● SHORT EXERCISE A:
In the rows below, copy out the lines starting with the one that contains "Click the Glasgow" and ending after the one that contains "tap(342, 363)", both included.

● SELECTED EXCERPT:
^^^^^^^^^^^^^^^^

An excerpt from the 'Differential development in the Neolithic' chapter in Trotsky in the Bronze Age by Dominic Alexander
Various forms of agriculture have been invented at multiple times and in many different regions in human history, but archeologically one of the best documented so-far is the Neolithic revolution in the ‘Fertile Crescent’, the region encompassing Egypt, the Levant, Mesopotamia and parts of Anatolia. It was from this region that a whole complex of technologies and social organisation spread outward, both eastwards and westwards.
Despite how often people have independently developed economies based upon the domestication of plants and animals, it is not agreed how and why this new way of life came about. Some archaeologists argue that it was the result of ‘ideological’ changes among the Mesolithic people of the Middle East. Leading evidence for this, according to one major authority, Steven Mithen, is Göbekli Tepe in today’s south-eastern Turkey, where people soon after 9600 BCE carved huge pillars out of the bedrock: ‘Many were 8 feet high and seven tons in weight. These were erected within circular structures that had been sunk into the hill to create what looked like cellars in the earth.’ The pillars were carved with faces of a myriad of wild animals. Construction of this site, ‘by people who relied entirely on wild game and plants for food,’ required ‘staggering’ amounts of labour by large numbers of people. It is thought that it must have been a ritual gathering place for many separate groups living in the larger area.

^^^^^^^^^^^^^^^^

● EXTRACTED INFORMATION:
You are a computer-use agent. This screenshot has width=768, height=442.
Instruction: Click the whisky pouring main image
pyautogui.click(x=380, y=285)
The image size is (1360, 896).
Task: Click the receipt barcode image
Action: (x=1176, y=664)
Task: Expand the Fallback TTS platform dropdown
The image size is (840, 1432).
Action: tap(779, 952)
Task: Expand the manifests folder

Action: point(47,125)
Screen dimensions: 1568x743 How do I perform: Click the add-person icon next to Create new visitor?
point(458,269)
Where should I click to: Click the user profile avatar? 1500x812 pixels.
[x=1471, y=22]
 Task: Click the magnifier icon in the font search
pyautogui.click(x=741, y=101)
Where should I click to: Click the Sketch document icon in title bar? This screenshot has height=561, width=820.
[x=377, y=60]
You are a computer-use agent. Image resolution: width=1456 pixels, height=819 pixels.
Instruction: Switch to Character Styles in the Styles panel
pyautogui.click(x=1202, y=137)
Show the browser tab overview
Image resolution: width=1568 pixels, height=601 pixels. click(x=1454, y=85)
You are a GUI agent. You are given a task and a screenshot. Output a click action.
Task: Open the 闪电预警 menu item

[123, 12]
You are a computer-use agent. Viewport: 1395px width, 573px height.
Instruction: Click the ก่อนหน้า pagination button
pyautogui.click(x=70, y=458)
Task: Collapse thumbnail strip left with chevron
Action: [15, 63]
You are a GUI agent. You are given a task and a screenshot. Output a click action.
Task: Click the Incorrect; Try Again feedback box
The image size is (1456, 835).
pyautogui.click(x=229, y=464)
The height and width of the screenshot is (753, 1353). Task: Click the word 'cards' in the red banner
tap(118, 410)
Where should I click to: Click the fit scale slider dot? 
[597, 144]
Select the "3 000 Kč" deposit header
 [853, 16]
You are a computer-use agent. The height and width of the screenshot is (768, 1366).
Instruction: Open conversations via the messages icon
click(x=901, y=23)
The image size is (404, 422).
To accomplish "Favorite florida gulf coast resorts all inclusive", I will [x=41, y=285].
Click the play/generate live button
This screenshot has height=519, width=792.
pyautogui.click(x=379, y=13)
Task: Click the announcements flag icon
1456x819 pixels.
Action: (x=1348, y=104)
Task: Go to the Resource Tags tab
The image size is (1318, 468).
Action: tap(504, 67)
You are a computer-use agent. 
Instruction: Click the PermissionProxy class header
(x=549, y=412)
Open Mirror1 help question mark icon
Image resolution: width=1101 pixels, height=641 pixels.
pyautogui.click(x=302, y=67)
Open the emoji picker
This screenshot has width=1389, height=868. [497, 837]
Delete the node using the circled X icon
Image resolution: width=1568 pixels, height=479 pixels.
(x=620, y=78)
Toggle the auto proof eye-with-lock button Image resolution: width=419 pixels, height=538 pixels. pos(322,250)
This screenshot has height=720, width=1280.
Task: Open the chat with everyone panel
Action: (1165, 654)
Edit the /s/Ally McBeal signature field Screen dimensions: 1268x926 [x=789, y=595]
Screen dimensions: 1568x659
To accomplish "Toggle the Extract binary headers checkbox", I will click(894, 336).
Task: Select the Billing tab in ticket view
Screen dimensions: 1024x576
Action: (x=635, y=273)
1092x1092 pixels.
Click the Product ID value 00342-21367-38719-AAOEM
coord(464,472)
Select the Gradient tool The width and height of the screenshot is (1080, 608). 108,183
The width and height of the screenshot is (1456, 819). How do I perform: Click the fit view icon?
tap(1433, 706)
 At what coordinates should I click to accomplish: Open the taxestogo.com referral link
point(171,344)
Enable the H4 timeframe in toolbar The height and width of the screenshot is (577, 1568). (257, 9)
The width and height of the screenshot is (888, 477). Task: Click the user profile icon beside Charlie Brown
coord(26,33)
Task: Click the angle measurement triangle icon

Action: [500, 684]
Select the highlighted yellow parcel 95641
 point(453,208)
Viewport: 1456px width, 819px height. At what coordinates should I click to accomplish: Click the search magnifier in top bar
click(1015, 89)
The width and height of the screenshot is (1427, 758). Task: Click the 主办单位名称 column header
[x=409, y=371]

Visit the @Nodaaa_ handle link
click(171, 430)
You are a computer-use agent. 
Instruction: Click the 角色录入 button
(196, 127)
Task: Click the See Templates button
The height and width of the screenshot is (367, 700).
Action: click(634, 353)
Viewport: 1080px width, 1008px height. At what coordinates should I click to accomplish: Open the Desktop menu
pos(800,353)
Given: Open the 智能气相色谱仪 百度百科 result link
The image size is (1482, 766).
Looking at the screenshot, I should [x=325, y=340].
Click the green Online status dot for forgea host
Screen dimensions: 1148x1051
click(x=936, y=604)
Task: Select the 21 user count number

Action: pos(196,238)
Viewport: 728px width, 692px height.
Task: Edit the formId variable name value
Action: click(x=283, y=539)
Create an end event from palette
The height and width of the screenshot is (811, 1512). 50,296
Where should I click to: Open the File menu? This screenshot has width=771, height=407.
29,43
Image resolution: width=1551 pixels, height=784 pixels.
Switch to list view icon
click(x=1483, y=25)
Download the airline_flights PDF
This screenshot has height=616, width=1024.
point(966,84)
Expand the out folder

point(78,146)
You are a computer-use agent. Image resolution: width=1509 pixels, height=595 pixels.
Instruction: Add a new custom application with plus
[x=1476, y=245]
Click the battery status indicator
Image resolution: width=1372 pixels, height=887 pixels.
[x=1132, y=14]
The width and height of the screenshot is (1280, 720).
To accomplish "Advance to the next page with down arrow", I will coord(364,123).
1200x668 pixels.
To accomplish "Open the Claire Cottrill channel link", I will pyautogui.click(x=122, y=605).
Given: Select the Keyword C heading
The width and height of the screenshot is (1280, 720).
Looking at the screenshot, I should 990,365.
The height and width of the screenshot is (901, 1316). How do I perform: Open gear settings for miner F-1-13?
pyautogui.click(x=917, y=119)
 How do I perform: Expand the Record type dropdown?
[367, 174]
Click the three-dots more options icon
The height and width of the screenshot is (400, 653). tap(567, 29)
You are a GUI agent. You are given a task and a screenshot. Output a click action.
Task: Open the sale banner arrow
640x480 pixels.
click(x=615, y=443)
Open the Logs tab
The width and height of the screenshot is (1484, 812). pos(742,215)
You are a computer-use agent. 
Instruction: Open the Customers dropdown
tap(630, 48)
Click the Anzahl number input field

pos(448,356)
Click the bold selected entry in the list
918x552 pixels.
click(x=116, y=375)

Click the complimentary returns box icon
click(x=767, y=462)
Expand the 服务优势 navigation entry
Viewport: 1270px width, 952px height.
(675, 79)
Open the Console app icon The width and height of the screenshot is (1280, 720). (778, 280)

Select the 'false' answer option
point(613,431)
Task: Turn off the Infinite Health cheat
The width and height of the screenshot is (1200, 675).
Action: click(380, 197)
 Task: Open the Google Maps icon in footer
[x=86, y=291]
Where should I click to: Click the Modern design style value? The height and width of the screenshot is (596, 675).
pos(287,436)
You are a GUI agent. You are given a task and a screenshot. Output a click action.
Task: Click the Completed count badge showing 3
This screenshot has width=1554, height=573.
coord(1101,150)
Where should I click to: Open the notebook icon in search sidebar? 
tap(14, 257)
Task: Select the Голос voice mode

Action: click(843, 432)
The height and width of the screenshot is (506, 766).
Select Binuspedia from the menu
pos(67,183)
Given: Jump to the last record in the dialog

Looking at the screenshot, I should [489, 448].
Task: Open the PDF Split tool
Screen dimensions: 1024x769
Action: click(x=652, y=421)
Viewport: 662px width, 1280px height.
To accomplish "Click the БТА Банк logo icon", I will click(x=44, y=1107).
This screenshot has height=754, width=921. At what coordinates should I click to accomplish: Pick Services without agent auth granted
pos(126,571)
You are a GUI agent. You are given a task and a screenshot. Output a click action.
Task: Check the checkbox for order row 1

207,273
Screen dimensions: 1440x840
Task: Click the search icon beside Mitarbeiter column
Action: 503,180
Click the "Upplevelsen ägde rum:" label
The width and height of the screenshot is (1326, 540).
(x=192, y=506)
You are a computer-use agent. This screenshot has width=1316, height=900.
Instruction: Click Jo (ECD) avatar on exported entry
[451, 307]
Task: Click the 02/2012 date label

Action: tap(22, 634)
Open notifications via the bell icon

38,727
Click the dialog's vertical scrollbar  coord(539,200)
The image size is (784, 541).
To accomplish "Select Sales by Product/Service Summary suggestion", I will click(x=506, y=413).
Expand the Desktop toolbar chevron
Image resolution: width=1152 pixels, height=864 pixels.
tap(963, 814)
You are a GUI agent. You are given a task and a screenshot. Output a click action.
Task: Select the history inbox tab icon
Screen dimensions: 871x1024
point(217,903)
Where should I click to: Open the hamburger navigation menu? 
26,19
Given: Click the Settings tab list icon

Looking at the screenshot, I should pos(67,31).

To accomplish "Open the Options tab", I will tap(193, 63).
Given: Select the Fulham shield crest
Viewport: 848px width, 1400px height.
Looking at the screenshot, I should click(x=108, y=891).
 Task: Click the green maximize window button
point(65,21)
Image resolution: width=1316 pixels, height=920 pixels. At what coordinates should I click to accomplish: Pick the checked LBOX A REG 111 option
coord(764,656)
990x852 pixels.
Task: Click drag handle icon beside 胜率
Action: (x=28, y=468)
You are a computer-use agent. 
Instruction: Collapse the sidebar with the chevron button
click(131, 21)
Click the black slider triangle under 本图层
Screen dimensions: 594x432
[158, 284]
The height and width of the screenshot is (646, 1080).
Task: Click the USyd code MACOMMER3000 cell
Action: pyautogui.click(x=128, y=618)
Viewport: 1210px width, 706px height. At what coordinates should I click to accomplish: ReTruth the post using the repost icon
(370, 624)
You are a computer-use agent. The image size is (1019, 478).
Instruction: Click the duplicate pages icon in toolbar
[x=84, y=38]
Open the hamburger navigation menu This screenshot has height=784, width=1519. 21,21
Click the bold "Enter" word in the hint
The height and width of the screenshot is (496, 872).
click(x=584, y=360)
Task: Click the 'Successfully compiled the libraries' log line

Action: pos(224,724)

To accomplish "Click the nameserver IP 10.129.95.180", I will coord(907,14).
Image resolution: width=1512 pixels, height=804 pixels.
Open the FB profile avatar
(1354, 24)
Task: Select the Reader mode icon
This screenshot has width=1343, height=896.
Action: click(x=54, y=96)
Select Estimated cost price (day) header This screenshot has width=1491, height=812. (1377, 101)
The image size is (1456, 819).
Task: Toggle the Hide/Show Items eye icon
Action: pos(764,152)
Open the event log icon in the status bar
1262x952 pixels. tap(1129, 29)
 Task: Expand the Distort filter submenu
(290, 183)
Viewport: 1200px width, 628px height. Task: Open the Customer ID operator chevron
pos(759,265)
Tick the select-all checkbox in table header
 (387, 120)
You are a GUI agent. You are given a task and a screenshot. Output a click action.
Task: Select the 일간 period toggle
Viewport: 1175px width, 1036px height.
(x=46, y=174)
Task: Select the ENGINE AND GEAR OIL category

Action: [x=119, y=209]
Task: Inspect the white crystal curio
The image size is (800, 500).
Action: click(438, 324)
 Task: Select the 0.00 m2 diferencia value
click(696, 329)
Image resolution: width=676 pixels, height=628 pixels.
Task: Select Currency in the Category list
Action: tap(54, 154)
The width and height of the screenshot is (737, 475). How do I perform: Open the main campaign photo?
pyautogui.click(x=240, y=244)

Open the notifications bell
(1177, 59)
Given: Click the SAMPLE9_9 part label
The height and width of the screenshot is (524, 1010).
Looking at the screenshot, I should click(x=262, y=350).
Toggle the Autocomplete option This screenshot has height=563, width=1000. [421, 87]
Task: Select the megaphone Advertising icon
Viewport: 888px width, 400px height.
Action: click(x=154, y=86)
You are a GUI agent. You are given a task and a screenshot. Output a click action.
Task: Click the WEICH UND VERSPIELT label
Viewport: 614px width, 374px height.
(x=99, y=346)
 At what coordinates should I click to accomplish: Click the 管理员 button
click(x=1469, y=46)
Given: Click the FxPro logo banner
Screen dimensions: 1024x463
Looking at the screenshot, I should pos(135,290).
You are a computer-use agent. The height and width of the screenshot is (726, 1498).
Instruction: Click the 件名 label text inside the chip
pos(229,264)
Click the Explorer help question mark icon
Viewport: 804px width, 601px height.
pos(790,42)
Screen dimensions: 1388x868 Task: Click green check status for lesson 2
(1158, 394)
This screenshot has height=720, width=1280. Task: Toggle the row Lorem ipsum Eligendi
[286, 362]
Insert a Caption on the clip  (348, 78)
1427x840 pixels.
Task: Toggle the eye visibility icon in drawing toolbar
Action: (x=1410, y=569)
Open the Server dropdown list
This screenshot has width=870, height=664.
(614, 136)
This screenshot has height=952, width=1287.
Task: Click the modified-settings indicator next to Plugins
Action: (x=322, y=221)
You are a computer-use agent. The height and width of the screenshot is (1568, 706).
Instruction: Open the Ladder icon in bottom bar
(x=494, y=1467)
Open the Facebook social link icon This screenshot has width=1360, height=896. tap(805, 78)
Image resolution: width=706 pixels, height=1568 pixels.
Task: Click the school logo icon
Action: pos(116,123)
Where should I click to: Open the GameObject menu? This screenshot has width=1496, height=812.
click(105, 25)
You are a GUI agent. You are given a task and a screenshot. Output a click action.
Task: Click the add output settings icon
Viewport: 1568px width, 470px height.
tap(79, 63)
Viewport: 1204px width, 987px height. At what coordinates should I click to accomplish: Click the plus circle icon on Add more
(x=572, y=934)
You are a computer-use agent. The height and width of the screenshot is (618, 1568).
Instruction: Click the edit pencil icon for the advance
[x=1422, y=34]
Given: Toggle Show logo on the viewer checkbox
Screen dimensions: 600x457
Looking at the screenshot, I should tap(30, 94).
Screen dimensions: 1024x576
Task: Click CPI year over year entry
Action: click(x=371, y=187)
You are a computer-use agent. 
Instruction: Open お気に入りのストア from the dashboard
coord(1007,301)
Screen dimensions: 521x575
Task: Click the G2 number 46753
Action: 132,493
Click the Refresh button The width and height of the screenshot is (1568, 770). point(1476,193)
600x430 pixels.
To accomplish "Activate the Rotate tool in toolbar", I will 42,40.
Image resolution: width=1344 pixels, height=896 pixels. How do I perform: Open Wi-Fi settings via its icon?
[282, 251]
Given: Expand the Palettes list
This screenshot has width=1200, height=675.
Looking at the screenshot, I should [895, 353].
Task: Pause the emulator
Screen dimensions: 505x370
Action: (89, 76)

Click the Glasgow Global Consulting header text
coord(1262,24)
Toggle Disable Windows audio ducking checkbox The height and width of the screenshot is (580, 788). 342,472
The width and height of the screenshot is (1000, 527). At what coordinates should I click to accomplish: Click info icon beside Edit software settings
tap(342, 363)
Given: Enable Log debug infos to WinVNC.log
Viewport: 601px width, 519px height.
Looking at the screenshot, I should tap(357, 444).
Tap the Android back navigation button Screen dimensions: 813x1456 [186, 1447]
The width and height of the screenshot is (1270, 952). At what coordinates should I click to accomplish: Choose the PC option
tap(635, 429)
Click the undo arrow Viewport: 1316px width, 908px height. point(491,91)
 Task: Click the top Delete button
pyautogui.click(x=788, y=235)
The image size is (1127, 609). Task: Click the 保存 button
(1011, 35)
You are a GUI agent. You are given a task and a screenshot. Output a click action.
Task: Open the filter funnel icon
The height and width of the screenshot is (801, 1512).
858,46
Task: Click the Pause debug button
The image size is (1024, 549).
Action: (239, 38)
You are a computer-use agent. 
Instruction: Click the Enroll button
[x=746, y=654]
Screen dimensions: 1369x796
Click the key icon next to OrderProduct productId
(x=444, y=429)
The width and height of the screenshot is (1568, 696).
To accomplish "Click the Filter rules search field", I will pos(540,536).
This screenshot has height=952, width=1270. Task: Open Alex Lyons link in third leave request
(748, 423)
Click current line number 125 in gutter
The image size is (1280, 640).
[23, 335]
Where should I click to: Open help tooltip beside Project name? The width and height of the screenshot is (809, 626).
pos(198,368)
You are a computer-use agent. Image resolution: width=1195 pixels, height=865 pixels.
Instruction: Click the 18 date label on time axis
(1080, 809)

^^^^^^^^^^^^^^^^

● SHORT EXERCISE B:
Answer these questions about the Neolithic excerpt above:
(i) Which regions does the excerpt say the Fertile Crescent encompasses?
(ii) Where is Göbekli Tepe located?
(iii) What height and weight does the excerpt give for many of the pillars there?

● FULL SOLUTION A:
Click the Glasgow Global Consulting header text
coord(1262,24)
Toggle Disable Windows audio ducking checkbox The height and width of the screenshot is (580, 788). 342,472
The width and height of the screenshot is (1000, 527). At what coordinates should I click to accomplish: Click info icon beside Edit software settings
tap(342, 363)

● FULL SOLUTION B:
(i) Egypt, the Levant, Mesopotamia and parts of Anatolia.
(ii) In today's south-eastern Turkey.
(iii) Many were 8 feet high and seven tons in weight.